Who owns a photograph? That’s the question that might be put before the courts in the US, after a model claimed that record label XL Recordings did not have permission to use a photo of her on the cover of Vampire Weekend’s most recent album Contra. You can see the photo here.
Ann Kirsten Kennis has brought an action for US$2m against the band, XL and the photographer who licensed the photo to XL, claiming that the photo is a polaroid taken by her mother, which must subsequently have made its way into the photographer’s hands after being in a batch of old polaroids donated to a charity shop. Ms Kennis claims that a signature purporting to be hers and consenting to the use of the photo must have been forged. XL Recordings has refused to comment pending sight of the court papers, but has said that “as is standard practice” it had licensed the photo under a licence agreement that contains “representations and warranties authorizing this use of the photo.”
No doubt this case will be settled before it gets to court, and we’ll never find out exactly what happened. However, the story does highlight the importance of ensuring that any use of photos taken by third parties is properly licensed.
Copyright in a photo
The copyright in a photo is usually owned by the photographer, as the creator of that work, and will remain so unless that copyright is transferred. Each print or digital image produced from the original negative (or digital file) is simply a derivative of that original, and will not in itself attract copyright.
Polaroids are interesting. There is only ever one print; the negative and the print are one and the same thing. This means that you can acquire physical ownership of the only manifestation of that photo (the Polaroid photo), but the copyright may still remain with the photographer (albeit he can do little to exploit that copyright unless he reserves a right of access to that print). The recent break-up of the world-famous Polaroid collection is a case in point.
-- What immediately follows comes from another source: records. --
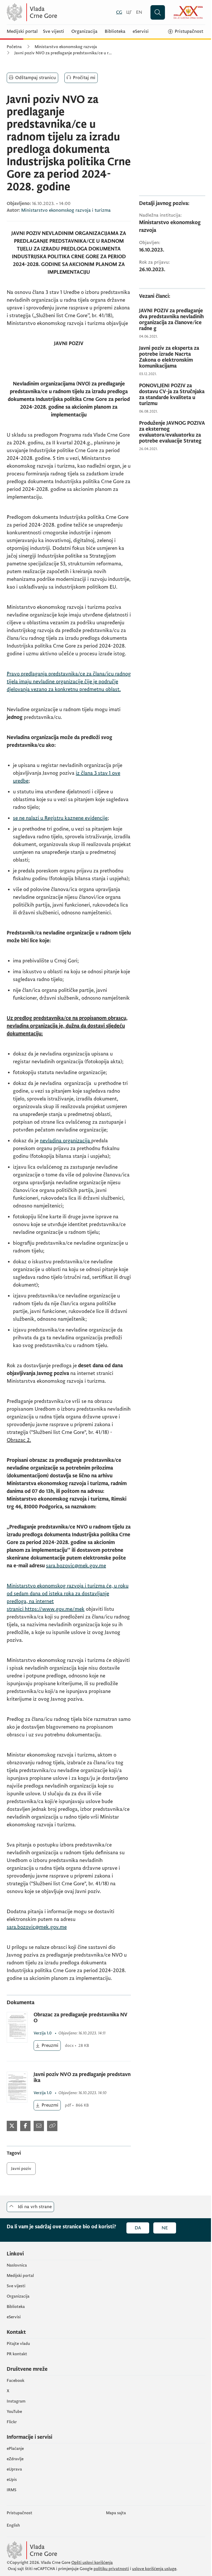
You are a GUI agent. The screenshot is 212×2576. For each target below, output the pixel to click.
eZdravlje (15, 2458)
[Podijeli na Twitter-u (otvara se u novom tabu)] (12, 2126)
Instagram (16, 2401)
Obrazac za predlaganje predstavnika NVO (80, 2018)
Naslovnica (17, 2265)
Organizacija (84, 31)
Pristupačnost (19, 2513)
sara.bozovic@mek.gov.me (76, 1566)
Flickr (12, 2422)
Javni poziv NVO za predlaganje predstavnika (82, 2078)
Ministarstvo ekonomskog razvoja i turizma (66, 210)
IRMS (11, 2490)
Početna (14, 46)
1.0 (43, 2033)
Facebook (15, 2380)
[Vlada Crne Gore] (57, 12)
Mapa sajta (116, 2513)
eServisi (141, 31)
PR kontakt (17, 2354)
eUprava (14, 2469)
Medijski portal (22, 31)
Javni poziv (21, 2168)
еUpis (12, 2479)
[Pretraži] (157, 12)
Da (138, 2228)
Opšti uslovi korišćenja (92, 2562)
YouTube (14, 2411)
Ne (165, 2228)
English (13, 2525)
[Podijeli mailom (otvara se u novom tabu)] (39, 2126)
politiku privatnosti (111, 2568)
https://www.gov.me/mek (55, 1609)
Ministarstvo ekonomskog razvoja (66, 46)
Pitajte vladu (18, 2343)
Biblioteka (115, 31)
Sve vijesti (53, 31)
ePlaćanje (15, 2448)
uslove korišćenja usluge (154, 2568)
In addition to the copyright in the photo, the subject of the photo may also have rights. These are separate to copyright, but may take the form of a right of privacy or image right, and may impact on any proposed commercial use of a photograph of that person. The leading case on this involved Eddie Irvine and Talksport.
Here are some things to consider when using photos taken by other people:
- Make sure that you have a written licence agreement that covers your proposed use.
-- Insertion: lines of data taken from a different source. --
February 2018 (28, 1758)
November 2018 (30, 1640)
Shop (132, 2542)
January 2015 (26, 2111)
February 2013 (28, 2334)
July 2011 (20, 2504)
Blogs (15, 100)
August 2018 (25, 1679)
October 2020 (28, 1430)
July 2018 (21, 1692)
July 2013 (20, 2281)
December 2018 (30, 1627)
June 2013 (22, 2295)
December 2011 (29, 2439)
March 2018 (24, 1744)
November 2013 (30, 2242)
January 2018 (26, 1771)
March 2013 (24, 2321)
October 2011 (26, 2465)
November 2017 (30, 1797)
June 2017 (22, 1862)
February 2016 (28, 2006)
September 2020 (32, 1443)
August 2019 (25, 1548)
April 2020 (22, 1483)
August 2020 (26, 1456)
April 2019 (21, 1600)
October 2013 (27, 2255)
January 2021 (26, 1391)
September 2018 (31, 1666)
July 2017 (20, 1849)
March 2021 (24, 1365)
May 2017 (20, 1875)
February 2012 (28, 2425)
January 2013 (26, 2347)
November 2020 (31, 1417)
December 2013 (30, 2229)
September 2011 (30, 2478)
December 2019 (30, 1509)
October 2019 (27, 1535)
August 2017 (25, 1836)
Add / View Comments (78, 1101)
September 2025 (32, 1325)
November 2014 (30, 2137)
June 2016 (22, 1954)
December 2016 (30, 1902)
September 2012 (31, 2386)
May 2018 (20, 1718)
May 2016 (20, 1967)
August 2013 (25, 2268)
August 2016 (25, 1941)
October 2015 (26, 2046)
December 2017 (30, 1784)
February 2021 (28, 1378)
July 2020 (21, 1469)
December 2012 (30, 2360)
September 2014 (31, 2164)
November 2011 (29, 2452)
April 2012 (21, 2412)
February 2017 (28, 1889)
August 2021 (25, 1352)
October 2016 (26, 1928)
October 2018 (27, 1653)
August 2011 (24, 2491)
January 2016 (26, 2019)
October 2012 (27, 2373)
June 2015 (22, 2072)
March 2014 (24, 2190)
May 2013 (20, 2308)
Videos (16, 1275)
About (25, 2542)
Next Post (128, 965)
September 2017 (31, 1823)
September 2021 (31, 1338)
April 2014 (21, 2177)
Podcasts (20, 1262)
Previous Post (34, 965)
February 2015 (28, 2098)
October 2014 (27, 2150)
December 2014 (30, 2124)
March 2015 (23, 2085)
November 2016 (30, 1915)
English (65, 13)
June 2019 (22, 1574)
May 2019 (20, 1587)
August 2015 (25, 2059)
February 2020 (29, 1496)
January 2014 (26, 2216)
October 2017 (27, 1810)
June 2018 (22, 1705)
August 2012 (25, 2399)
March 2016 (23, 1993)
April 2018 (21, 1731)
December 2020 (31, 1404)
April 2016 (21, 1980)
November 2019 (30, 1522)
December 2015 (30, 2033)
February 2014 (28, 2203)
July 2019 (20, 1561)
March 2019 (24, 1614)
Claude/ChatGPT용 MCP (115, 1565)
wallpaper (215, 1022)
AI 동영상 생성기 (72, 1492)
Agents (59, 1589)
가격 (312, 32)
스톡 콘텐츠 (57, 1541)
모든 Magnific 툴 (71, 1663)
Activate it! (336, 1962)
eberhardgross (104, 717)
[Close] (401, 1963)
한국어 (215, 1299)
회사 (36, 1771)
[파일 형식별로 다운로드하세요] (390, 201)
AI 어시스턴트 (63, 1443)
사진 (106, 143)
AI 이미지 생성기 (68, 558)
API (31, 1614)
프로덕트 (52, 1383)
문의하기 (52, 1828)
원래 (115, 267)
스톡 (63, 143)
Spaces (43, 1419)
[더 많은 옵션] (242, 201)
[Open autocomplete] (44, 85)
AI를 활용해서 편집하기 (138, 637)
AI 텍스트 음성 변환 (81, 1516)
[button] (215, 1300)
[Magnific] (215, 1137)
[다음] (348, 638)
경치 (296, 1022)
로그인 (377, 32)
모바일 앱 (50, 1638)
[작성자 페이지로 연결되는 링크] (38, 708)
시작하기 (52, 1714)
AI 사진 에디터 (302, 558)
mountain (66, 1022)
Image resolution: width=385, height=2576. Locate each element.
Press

- Ensure that the licence agreement contains representations and warranties from the licensor as to its right to grant the licence, together with an indemnity for third party infringement.
- Just because a photo is on the Internet, does not mean that there is no copyright, or that it is free to use. It isn’t.
- Photos on sites like Flickr may be offered for sharing on a creative commons licence. If so, then check the relevant licence terms for what you can do. They often prevent use for commercial purposes.
- Acquiring physical ownership of a print of a photo (even the “original”) does not mean that you automatically own the copyright, or can reproduce it.
- If the photograph is of a person, consider whether you need the consent of the individual to use that person’s image. This could take the form of a written release signed by the subject, or a representation from the licensor that the licensor has the subject’s permission.